С топором и деревянными санками ходили за дровами через озеро в лесок на берегу между Покровским и Дубком. Однажды я заметил катившиеся под ветром на снегу в береговом тростнике бумажки. Догнал и поднял одну. Это была немецкая листовка-пропуск с призывом сдаваться в плен великой немецкой армии. На обороте рисунок. Громила звериного вида, занеся правой рукой высоко над собой кирпич, держал левой за воротник такого же карикатурного типа. Под рисунком надпись: «Бей жида-политрука, рожа просит кирпича». Эти убогие нацистские вирши от ведомства Геббельса лучше самой умной контрпропаганды наповал сражали самих авторов. Даже тринадцатилетний мальчик из отрезанного войной от мира городка, стоящий один посреди пустынного завьюженного, казалось, совсем вымершего пространства, зримо и четко представил себе, какую культуру несли ему фашисты. Как же все мы, живущие сегодня, и те кто будет жить после нас, должны быть благодарны защитившим нас от этой «культуры»!

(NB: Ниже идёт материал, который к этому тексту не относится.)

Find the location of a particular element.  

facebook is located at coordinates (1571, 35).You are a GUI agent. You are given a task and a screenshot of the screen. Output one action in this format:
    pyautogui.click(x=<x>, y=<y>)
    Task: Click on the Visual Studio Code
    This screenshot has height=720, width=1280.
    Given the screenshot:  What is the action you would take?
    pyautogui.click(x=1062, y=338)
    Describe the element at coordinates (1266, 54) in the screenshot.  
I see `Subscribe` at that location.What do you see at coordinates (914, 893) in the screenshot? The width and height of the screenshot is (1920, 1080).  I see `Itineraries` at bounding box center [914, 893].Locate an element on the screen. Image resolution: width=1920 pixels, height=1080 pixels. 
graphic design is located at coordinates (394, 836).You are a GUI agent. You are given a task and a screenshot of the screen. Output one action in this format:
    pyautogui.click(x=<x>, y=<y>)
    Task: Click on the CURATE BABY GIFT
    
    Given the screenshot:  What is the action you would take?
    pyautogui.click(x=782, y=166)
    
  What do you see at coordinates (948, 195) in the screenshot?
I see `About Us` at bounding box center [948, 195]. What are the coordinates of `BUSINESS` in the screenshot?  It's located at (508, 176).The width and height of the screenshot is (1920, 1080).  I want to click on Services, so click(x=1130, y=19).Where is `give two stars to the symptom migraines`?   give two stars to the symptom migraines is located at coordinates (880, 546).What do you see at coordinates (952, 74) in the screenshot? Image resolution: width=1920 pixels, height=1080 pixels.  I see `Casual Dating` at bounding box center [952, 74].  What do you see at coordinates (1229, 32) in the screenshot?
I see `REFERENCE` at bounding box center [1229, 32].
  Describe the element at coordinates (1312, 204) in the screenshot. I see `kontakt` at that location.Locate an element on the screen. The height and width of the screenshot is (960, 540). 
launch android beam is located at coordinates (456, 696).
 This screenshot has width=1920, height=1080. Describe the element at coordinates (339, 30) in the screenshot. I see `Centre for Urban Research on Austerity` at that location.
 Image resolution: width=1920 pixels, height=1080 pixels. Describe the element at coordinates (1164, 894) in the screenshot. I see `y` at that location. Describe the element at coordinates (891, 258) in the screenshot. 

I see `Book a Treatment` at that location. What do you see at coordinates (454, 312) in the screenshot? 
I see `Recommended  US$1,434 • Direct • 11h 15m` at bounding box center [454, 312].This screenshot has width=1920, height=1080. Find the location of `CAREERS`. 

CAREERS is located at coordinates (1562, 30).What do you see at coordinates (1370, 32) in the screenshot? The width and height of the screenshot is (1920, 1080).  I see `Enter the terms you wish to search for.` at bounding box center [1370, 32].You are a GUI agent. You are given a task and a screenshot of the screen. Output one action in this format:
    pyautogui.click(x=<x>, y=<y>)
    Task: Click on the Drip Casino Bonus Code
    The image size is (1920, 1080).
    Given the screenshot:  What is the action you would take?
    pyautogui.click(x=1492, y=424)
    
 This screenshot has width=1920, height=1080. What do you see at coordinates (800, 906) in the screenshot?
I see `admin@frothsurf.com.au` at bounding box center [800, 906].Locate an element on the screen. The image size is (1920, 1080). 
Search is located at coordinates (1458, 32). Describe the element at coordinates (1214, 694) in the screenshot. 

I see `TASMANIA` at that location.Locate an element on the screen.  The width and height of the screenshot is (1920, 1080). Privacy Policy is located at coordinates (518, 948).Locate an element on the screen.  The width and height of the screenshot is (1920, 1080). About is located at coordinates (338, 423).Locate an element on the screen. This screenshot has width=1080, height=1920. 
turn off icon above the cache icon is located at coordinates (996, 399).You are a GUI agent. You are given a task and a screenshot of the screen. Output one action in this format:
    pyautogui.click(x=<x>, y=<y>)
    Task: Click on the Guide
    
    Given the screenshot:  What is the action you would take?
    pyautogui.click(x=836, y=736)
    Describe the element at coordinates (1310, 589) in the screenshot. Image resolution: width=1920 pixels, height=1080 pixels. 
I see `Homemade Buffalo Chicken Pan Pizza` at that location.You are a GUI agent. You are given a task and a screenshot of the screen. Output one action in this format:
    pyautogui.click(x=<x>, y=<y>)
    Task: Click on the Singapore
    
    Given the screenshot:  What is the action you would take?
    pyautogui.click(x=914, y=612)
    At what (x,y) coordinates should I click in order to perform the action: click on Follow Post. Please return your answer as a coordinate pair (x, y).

— Для кого же раскиданы эти листовки! — думал я.
На этих печальных берегах, укрытых глубокими снегами, было тихо и мертво. Откуда было знать нам, что после разгрома фашистов под Москвой велась невидимая титаническая подготовка наступления и здесь, под Осташковом, в деревне Сорога, в простых крестьянских избах находился штаб Четвертой ударной армии. Это теперь мы все стали стратегами и знаем армии и дивизии Великом Отечественной, а тогда знали только то, что видели своими глазами.
Газета "Заря коммунизма", № 3 (8659), 5 января 1985 г.
продолжение следует...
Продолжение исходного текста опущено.